Founded in 1938 by Ethel McCullough Scott , her brother John McCullough, and her husband William R. Scott, Young Scott Books was sufficiently financed for experimentation. The Scotts, who worked out of an office in the Village and a barn at their summer house in Bennington, Vermont, soon began to publish books that were, writes Hurd, "bold in their child-oriented point of view and unusual in their choice of illustrators and authors."
The Little Fireman by Margaret Wise Brown (1938) established the firm as a leader in innovative children's books, and Brown was asked to join the editorial staff. "I saw a great deal of Margaret, as she was without a doubt the most talented member of the Writer's Laboratory," writes Hurd. "The meetings when 'Brownie' read a new story were delightful, often hilarious, occasions." Working with the Scotts was often an unconventional undertaking. "I remember being invited to their house in North Bennington, Vermont, to spend the night," said Hurd; "the next morning sitting under the tall elm trees, the Scotts, John McCullough and I worked long hours 'rewriting' my first book, Hurry, Hurry, A story of calamity and woe, about a babysitter who was always in too much of a hurry." The original Hurry Hurry was based on a nurse at the Dalton School. "She was ALWAYS in a dreadful hurry."
Brown suggested that adult authors be queried to write books for children, so letters were sent to Ernest Hemingway, John Steinbeck and Gertrude Stein . Though Hemingway and Steinbeck declined, Stein wrote The World Is Round; its illustrator was Clement Hurd.
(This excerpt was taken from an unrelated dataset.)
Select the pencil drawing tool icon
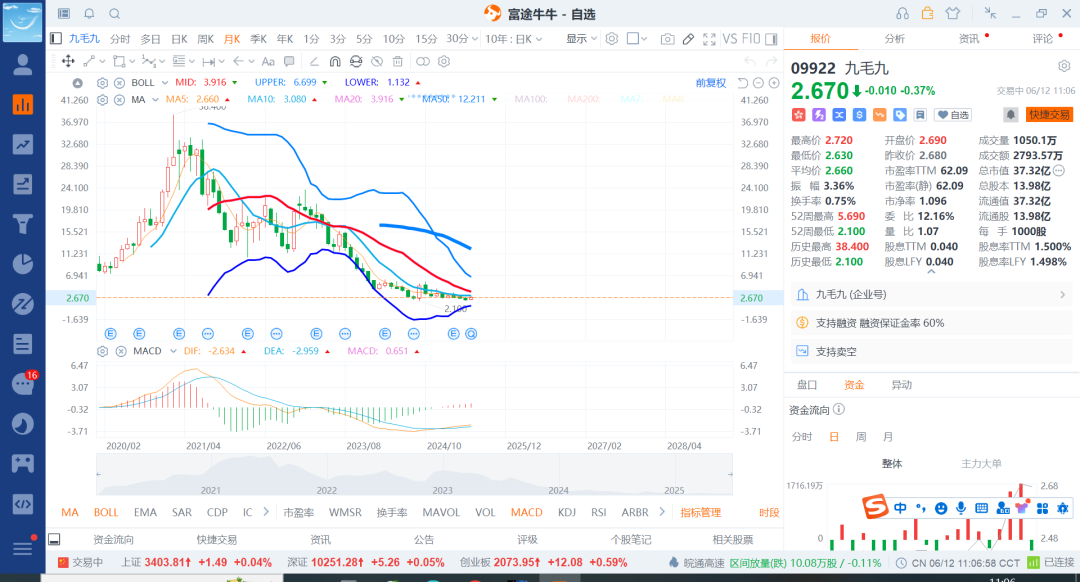click(x=688, y=39)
Just before the book's publication, Edith Thacher married Clem Hurd on Cape Cod, Massachusetts, on June 24, 1939. Following the wedding, the couple headed back to New York, where Clem supervised the printing of the Stein book. "I remember that New York was ferociously hot that summer, and we were thankful to head north at last to our little farmhouse in Vermont for a belated honeymoon," writes Hurd.
Through the years, Edith wrote over 75 books, many of which are still in print. From 1959 on, the Hurds worked with their longtime friend and editor Ursula Nordstrom at Harper. When Edith died in January 1997, Publishers Weekly noted that this signaled "the passing of one of the few remaining early figures in the development of children's literature as we know it." Now over 2,000 children's books are being published each year, and authors and illustrators are recognized as masters in their own right. It is a far cry from the days when, as Edith Hurd once recalled, Bennett Cerf introduced Margaret Wise Brown as a writer of "baby books."
Illustrator Leonard Marcus noted in his tribute to Hurd:
"Posey," as everyone called her, always seemed a bit amused by the world around her and by herself as part of that world. Yet she also knew exactly what she was about. "Maine is so satisfying," she once said as she watched from the deck of a ferry cruising out among the spruce-and-granite studded islands of Penobscot Bay, "because it looks so much like Maine."
sources:
Junior Literary Guild. March 1980.
Publishers Weekly. February 24, 1997, p. 33.
Stein, Gertrude. The World Is Round. Afterword by Edith Thacher Hurd. North Point Press, 1988.